Миновав еще два квартала, они услышали случайный обрывок мелодии, донесшийся из чьего-то открытого окна и тут же смолкший. Но для Элис оказалось достаточно и этого тихого короткого звучания, чтобы узнать «Песню жаворонка», старый шлягер времен детства. Она хорошо помнила эту мелодию, потому что ее часто напевал отец. А однажды, когда Элис было всего пять лет, она вошла в гостиную и увидела, что он танцует с матерью под эту музыку. Они танцевали, нет, они неслышно парили, забыв обо всем на свете…
Вот таким ей хотелось запомнить своего отца. Человека, нежно любившего ее мать и обожавшего свою семью.
И такой же ей хотелось запомнить мать. Танцующей, беззаботной. Сейчас, спустя несколько лет после злополучной аварии, мать не в состоянии не то что танцевать, но даже нормально ходить.
Элис прикусила губу от нахлынувших воспоминаний. Будь сейчас рядом ее мать, она наверняка бы потребовала, чтобы дочь прекратила самобичевание. И напомнила бы ей, что только «Вселенная» или «вечность», в общем что-то свыше, определяет ход вещей в этом мире. Хотя Элис до сих пор не могла взять в толк, как вечность могла заставить нерадивого водителя врезаться именно в автомобиль ее матери и сделать так, чтобы она получила тяжкое увечье? А также заставить потом виновника аварии врать на суде и утверждать, что он не заметил на обочине знака «Стоп»…
И как Вселенная могла допустить, чтобы Элис — единственная пассажирка в машине и единственная свидетельница всего случившегося кошмара, — безнадежно заикалась в суде, в результате чего ее матери так и не удалось выиграть несложный, в сущности, процесс.

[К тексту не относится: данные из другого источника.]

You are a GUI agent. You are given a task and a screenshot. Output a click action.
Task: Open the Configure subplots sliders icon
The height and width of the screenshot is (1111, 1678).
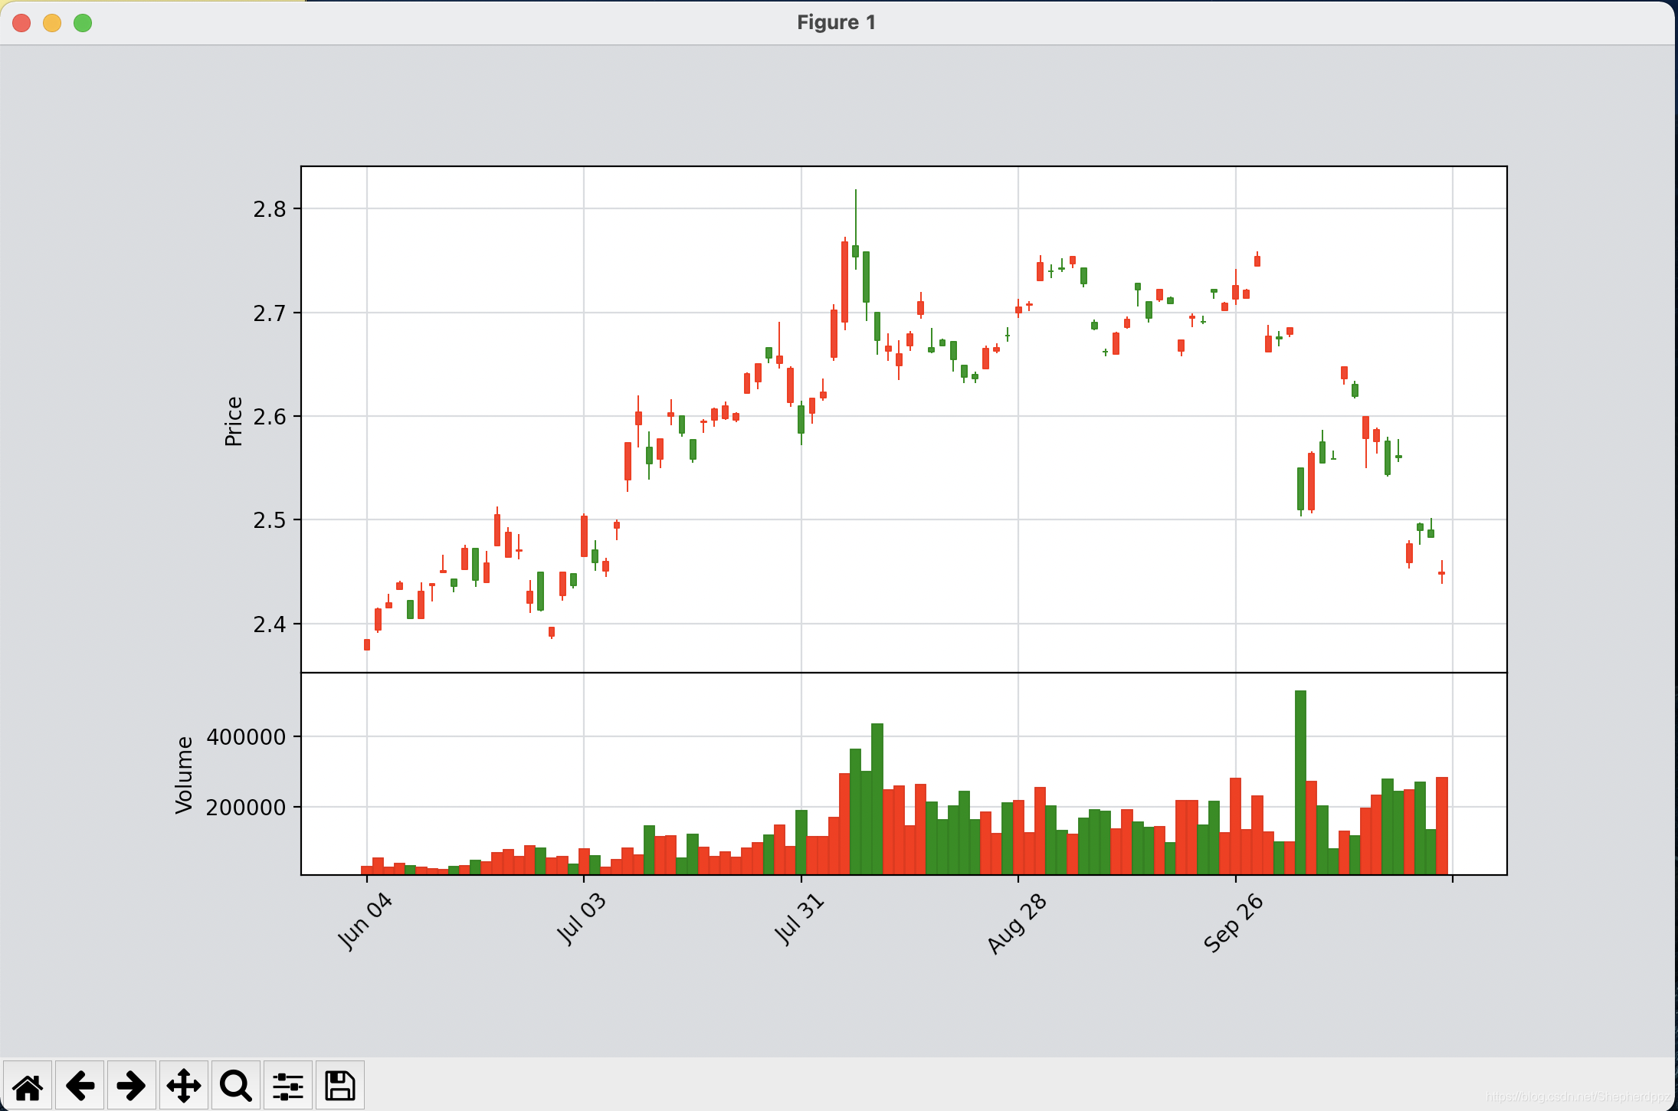tap(288, 1086)
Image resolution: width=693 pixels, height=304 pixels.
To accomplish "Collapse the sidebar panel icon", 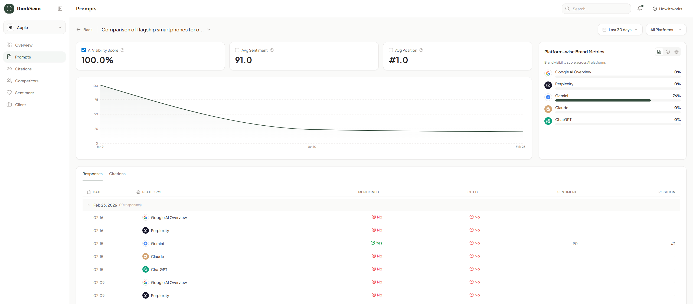I will coord(60,9).
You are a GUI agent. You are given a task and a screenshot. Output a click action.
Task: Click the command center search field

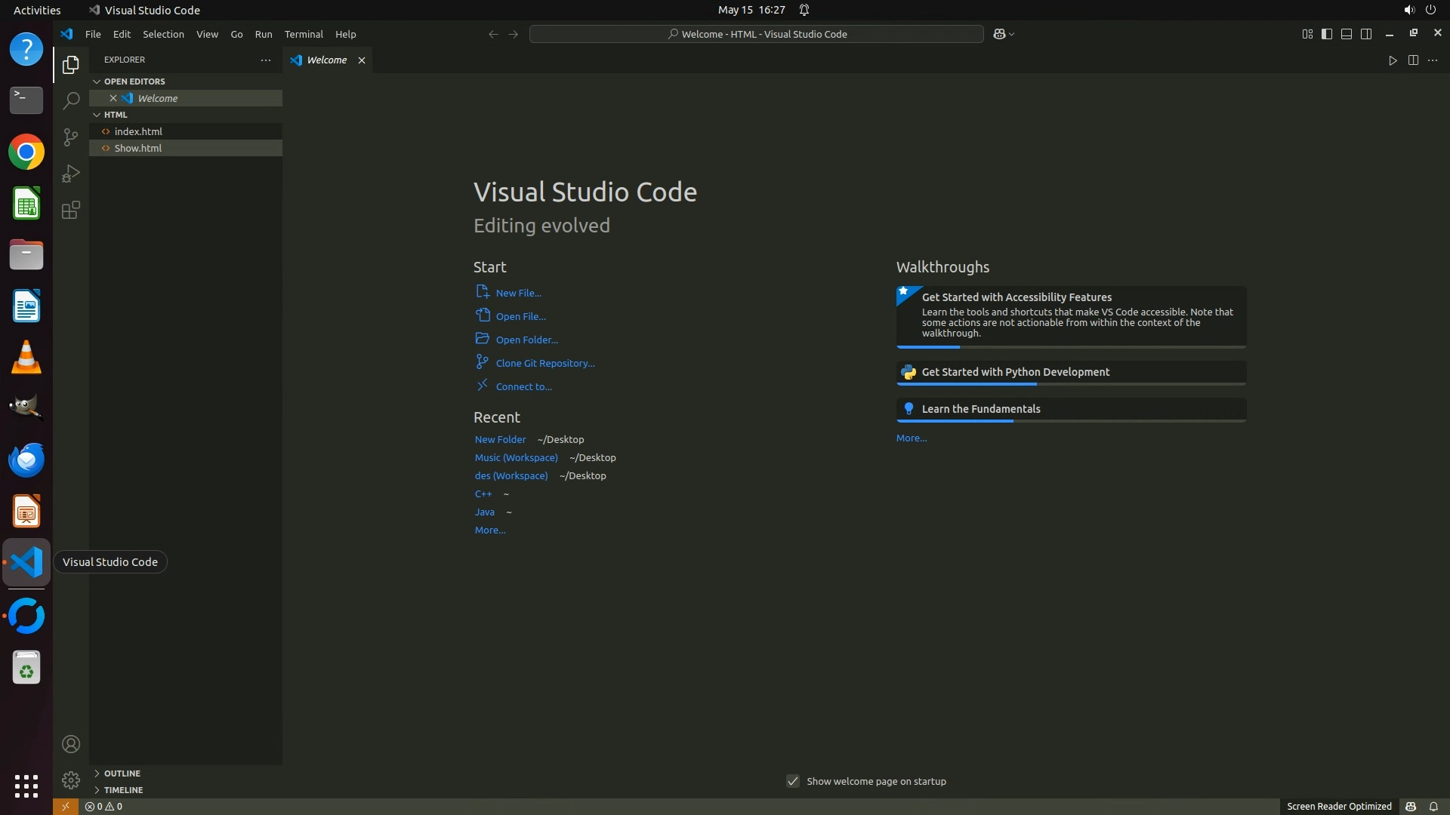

Но, как ни удивительно, несмотря на все, что случилось, ее мать не переставала боготворить свою Вселенную, или вечность, будто та была ее лучшей подругой. Из уважения к матери Элис старалась не вспоминать в разговоре о том, что произошло, понимая, что это бессмысленно.
Музыка с давних пор была для девушки неким избавлением, средством на время уйти от реальности. Пытаясь отвлечься от горестных мыслей, она принялась тихонько напевать «Песню жаворонка».
Тони остановился.
— Надо же, я почти забыл, как ты поешь, — тихо проговорил он. А когда она, смутившись, замолчала, попросил: — Продолжай, Элис, прошу тебя!
Взглянув на него, она запела снова и при этом совсем не заикалась. Тони начал негромко подпевать, и его хриплый бас смешался с тонким голоском Элис, разделив ее тихую печаль.
Несколько минут спустя они уже стояли у порога ее квартиры. При свете лампочки, горящей в коридоре, Элис смогла разглядеть голубые глаза Тони. Непослушная прядь волос, спустившаяся на лоб, придала его лицу выражение прежнего мальчишеского задора.